The last two articles on data supply chain management and procurement capabilities have discussed having the required data to support Procurement delivery and tracking, and some of the many approaches that can be taken in transforming the role of Procurement in an organisation. This article now explains how these two can combine to move on from traditional category management to the more cooperative and collaborative Supplier Relationship Management approaches undertaken in areas of high importance and growth.

We’re now assuming that a company is established, but in a competitive market, and they are seeking ways to gain advantage on their competitors. When cost leadership is difficult due to low margins, then product innovation can steal you a march on your rivals. This can be delivered internally through the design department and implemented by the supply chain, or the supply chain can be involved throughout in a manner that rewards them for helping drive transformational competitive innovation.

This is a complex area and one which, if left to operational staff, could expose an organisation to significant post-contractual risk if a dependency is developed upon a supplier, or even worse if legal considerations are not taken and this innovation is able to be sold by the supplier to your rivals or if the supplier vertically integrates and becomes a competitor themselves. This is where Procurement can help an organisation move beyond ‘normal’ SRM and significantly beyond Supplier Performance Management (SPM). This has to be done collaboratively, it has to be measurable and you have to select the right supplier with which to undertake this approach. That is why you need the data and the cultural alignment, ways of working, with the organisation before starting on this journey.

I’m going to assume for this scenario that the organisation has already identified that they need supply chain assistance to drive their innovation or growth. On this assumption they now need to find the right supply chain partner. This is something that is sometimes not given sufficient thought. Operational stakeholders will rely on relationships, often for convenience, or propose suppliers known for their capability. This is not necessarily wrong but what is more important is making sure that you choose someone who has aligned motivations to you. They need to be motivated to invest in the relationship, not be already working in a significant way with your competitors and also not be relatively larger, or smaller, than the buying organisation as any immediate change in circumstances will change the power dynamic between you. These relationships will be multi-year, and the contracts need to reflect that, so having Procurement input into assessing these variables will be as important, if not more important, than the post-contractual supplier management activities.

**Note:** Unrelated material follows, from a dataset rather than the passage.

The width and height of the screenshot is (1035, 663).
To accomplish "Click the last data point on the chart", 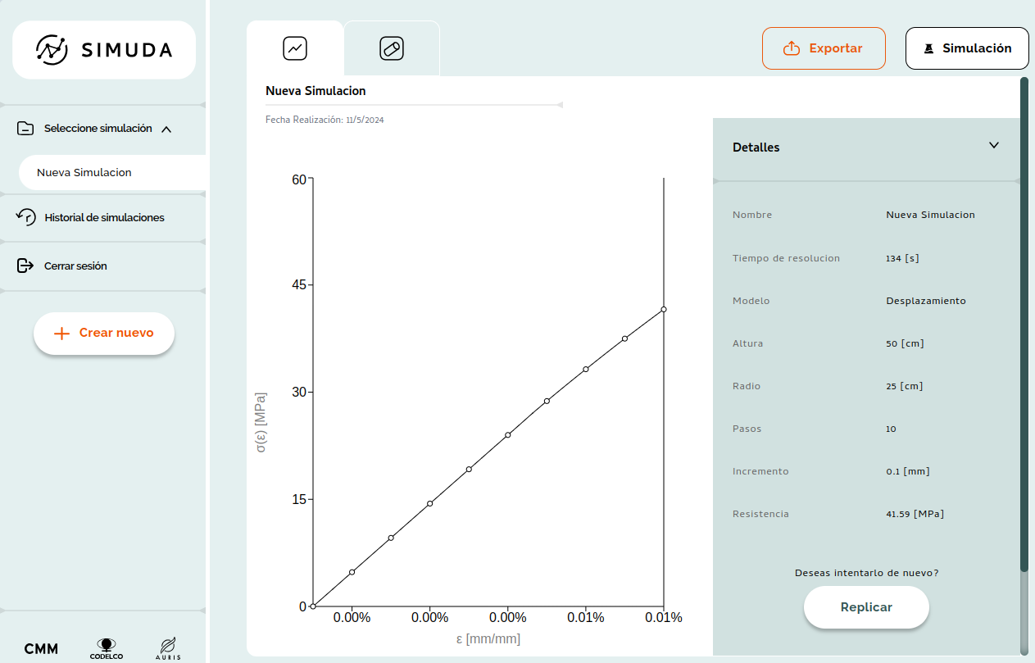I will tap(664, 309).
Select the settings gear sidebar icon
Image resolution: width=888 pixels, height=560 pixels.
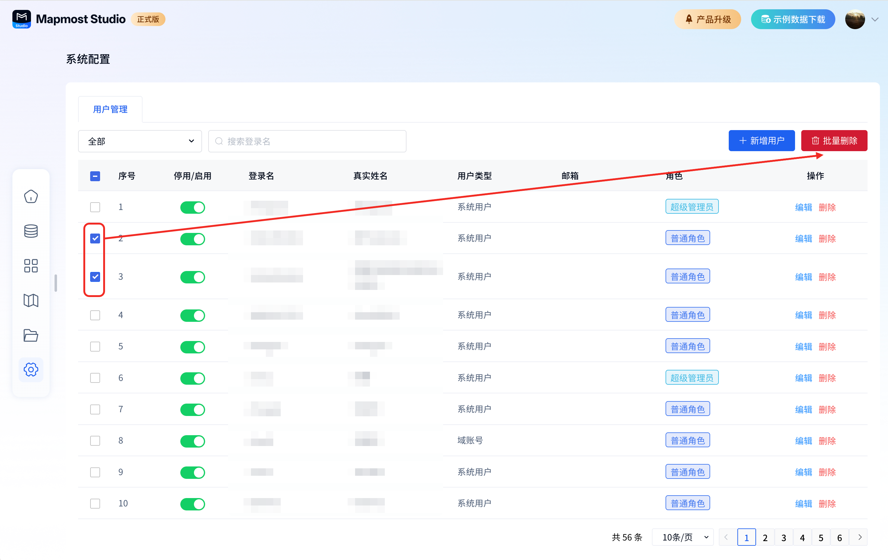31,370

Designing the commercial model is also important. Terms & Conditions should be communicated in advance of these discussions and aligned objectives, including the SLAs and stretch KPIs discussed and agreed at the same time. The commercial model needs to be flexible enough that changes in process or risk can be dealt with, but a key task for Procurement here is to explain internally that operating this model will not be like a traditional contract where there is clearly defined responsibilities and blame, but that the commercial model should be established where mutual risk is separated out for both parties to manage it, yet both parties are also invested in the risk.

Post contractually the ways of working should have been agreed upfront but performance management should be both ways and agreed communication channels set up in advance and supported by the data from the, if possible, shared systems. The key principle here is collaboration: mutual targets, mutual responsibility, collocated working practices and a shared commercial model. Keeping all parties working to the agreement, and that might be mostly around keeping the buyer team on track, is where Procurement can add value as this is not a skill commonly found in operational stakeholders. It is also not a skill that is found in all procurement practitioners and is outside of the traditional category management skillset.

This will however only be possible if the data to track progress and benefit exists and that Procurement are seen as a peer with a unique skillset to encourage, and enable, buyer and supplier to work collaboratively.